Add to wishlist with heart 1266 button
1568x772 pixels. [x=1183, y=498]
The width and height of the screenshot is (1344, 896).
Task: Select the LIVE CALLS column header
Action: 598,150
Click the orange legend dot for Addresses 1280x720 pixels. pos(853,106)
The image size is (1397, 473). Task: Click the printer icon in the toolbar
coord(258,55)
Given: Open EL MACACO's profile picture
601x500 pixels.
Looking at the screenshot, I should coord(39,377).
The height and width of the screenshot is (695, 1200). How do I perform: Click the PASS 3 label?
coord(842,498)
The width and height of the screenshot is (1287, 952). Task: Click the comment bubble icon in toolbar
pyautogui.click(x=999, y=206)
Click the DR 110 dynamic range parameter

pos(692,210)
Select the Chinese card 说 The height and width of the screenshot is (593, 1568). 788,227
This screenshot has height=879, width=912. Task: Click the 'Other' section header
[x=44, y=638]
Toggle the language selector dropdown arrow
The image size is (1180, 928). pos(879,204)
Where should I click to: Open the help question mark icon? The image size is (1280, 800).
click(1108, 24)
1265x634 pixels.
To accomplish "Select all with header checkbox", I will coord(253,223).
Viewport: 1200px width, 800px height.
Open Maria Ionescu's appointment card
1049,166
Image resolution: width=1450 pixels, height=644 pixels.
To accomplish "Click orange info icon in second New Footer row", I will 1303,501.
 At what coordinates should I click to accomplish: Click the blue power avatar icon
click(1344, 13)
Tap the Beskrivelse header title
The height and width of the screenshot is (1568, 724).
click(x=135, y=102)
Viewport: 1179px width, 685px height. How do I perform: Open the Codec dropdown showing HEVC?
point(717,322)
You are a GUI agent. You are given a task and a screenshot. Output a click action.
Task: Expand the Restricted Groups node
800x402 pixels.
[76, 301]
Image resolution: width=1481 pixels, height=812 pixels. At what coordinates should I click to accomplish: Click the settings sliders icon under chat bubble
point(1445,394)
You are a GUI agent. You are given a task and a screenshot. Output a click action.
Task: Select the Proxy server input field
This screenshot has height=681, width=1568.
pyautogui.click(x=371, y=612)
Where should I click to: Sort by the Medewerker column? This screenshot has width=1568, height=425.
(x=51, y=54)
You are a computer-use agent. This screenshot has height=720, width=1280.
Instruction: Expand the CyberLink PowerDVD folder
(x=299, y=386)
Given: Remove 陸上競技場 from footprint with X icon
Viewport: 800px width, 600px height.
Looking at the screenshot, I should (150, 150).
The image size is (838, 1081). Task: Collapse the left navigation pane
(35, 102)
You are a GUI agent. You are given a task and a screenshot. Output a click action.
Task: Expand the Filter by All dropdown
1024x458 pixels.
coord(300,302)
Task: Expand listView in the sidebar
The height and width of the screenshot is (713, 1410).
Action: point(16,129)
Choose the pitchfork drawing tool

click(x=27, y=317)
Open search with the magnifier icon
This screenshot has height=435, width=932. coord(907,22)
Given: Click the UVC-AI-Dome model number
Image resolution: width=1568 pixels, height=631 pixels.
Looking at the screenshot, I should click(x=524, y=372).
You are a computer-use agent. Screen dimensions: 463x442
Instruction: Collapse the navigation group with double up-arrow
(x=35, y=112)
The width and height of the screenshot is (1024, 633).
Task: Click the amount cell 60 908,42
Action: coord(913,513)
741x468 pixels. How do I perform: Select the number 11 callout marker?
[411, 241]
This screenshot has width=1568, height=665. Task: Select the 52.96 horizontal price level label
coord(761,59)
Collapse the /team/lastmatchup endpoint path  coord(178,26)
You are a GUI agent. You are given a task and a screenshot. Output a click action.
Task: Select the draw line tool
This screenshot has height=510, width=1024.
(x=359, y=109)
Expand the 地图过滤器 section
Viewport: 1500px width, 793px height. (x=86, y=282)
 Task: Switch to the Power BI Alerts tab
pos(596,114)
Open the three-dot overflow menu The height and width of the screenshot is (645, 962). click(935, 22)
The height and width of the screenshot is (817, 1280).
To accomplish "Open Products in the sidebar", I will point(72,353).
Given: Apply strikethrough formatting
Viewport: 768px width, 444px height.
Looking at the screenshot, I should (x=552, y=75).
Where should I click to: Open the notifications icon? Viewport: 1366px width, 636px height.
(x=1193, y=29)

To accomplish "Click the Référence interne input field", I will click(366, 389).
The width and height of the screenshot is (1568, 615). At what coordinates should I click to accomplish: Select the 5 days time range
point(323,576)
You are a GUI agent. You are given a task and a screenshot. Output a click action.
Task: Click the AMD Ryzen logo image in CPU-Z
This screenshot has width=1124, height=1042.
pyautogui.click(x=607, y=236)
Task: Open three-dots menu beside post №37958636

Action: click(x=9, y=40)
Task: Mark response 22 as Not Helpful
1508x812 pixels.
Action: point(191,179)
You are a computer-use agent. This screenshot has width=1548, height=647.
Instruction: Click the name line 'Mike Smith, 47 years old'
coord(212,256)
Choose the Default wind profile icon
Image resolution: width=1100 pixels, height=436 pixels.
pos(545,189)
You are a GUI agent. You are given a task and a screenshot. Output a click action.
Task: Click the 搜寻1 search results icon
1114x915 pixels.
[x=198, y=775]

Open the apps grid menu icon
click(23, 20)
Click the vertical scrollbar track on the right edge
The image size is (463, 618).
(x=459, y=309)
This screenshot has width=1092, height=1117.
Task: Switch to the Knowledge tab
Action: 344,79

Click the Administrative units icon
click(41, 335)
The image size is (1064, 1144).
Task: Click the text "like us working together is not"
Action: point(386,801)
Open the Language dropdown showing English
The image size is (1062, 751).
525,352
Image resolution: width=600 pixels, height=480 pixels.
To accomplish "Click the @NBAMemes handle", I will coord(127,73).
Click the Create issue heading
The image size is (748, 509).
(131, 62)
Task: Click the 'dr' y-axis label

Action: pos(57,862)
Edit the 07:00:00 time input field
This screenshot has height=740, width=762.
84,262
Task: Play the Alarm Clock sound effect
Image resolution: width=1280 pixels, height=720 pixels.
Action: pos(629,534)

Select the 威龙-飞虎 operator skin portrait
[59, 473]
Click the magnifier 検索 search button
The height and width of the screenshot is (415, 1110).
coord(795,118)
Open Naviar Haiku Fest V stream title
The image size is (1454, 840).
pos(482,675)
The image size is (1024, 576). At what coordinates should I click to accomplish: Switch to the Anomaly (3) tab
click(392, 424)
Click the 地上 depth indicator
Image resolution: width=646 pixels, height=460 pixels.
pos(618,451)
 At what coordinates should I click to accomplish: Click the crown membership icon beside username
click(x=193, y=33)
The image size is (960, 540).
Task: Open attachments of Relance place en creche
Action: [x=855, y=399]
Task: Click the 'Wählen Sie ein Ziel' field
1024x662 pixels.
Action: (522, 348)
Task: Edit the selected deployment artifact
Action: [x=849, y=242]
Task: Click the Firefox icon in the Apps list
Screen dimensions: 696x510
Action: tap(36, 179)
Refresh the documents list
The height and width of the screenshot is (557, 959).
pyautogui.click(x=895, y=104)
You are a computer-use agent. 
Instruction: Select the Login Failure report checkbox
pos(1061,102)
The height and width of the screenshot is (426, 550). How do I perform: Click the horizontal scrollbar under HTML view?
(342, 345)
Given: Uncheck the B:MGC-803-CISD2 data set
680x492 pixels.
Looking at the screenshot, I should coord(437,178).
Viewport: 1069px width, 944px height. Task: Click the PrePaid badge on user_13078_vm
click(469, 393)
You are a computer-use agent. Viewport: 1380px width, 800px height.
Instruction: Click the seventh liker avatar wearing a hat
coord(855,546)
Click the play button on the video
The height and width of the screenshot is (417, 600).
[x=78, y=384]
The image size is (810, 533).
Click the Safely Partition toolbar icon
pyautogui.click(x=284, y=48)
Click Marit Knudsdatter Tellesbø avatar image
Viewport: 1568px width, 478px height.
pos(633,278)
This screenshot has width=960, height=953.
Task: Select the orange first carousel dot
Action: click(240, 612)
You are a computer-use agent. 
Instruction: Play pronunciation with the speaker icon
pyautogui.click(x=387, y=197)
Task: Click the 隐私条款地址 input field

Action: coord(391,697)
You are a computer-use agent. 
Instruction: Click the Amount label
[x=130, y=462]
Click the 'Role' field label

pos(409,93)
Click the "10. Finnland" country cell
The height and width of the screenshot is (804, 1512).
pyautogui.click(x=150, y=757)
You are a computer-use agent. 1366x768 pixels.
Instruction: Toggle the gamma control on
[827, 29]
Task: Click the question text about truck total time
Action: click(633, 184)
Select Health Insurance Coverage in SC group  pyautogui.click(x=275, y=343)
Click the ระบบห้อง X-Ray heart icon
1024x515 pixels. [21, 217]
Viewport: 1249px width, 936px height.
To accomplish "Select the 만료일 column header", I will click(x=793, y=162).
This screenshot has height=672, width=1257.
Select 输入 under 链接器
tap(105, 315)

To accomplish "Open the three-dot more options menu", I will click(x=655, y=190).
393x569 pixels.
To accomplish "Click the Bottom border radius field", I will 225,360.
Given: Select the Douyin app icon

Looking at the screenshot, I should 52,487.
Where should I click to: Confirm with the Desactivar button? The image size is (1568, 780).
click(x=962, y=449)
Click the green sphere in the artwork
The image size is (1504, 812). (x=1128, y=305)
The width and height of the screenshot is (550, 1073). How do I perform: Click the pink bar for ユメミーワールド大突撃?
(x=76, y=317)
####################
### Task details
In the material above, find the lines that contain "sidebar" and show them.

### Task response
Task: Expand listView in the sidebar
To accomplish "Open Products in the sidebar", I will point(72,353).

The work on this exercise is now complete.